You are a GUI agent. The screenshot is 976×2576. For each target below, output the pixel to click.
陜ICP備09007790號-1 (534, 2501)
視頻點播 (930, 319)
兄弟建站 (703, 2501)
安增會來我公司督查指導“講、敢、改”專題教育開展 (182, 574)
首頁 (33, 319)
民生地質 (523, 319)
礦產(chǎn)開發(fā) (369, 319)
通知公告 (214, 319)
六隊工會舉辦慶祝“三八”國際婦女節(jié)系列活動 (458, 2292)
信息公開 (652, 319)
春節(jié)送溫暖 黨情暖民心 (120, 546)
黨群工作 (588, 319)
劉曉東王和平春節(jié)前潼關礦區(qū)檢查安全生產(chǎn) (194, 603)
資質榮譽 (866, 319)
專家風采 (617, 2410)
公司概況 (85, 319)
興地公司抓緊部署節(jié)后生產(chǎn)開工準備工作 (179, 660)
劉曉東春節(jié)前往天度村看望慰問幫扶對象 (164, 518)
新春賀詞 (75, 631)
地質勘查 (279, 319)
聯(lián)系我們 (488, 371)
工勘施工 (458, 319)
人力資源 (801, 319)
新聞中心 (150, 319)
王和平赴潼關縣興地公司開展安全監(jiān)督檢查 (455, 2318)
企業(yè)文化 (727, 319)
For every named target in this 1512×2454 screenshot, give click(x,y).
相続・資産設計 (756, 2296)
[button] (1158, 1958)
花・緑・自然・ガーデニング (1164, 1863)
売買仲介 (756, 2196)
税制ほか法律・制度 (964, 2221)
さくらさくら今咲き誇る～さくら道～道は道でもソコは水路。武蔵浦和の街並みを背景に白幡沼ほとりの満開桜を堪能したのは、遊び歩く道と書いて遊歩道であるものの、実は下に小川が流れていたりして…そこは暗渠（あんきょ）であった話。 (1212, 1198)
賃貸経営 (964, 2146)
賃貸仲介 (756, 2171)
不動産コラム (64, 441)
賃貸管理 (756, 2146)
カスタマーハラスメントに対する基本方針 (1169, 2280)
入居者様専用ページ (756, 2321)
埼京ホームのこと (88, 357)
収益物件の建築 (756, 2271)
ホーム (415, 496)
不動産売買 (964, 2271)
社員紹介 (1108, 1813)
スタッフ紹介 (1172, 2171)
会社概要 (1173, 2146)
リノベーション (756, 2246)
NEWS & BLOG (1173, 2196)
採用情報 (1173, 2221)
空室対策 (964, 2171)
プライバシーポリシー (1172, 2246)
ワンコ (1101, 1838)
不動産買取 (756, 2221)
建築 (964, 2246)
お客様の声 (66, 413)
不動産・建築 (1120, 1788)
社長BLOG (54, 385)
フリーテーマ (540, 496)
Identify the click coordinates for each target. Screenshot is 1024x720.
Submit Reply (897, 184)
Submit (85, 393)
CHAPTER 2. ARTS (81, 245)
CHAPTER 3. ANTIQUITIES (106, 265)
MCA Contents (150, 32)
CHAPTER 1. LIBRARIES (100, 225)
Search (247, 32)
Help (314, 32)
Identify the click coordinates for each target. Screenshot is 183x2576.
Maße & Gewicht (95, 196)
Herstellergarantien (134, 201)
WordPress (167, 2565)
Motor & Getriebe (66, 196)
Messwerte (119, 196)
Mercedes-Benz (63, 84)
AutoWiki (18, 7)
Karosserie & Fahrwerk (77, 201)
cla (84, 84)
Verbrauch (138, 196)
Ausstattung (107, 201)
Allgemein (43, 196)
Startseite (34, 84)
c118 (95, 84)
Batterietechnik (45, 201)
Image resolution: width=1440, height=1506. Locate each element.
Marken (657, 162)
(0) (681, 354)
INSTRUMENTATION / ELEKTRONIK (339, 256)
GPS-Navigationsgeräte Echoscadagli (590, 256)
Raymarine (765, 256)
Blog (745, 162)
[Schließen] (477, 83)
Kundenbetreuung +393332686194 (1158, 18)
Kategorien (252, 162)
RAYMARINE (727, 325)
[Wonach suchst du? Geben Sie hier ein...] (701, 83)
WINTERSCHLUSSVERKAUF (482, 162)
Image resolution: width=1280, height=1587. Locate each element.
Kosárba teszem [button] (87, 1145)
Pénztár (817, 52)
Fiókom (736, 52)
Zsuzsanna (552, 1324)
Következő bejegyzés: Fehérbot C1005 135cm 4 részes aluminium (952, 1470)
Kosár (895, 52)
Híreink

Task objective:
Add 29 to every x and y coordinate from the line with "Motor & Getriebe (66, 196)" up to and including the line with "Raymarine (765, 256)". Write out each line in that span with the new values, including any line that has no coordinates.

Task output:
Motor & Getriebe (95, 225)
Messwerte (148, 225)
Mercedes-Benz (92, 113)
AutoWiki (47, 36)
Karosserie & Fahrwerk (106, 230)
cla (113, 113)
Verbrauch (167, 225)
Ausstattung (136, 230)
Allgemein (72, 225)
Startseite (63, 113)
c118 (124, 113)
Batterietechnik (74, 230)
Image resolution: width=1440, height=1506. Locate each element.
Marken (686, 191)
(0) (710, 383)
INSTRUMENTATION / ELEKTRONIK (368, 285)
GPS-Navigationsgeräte Echoscadagli (619, 285)
Raymarine (794, 285)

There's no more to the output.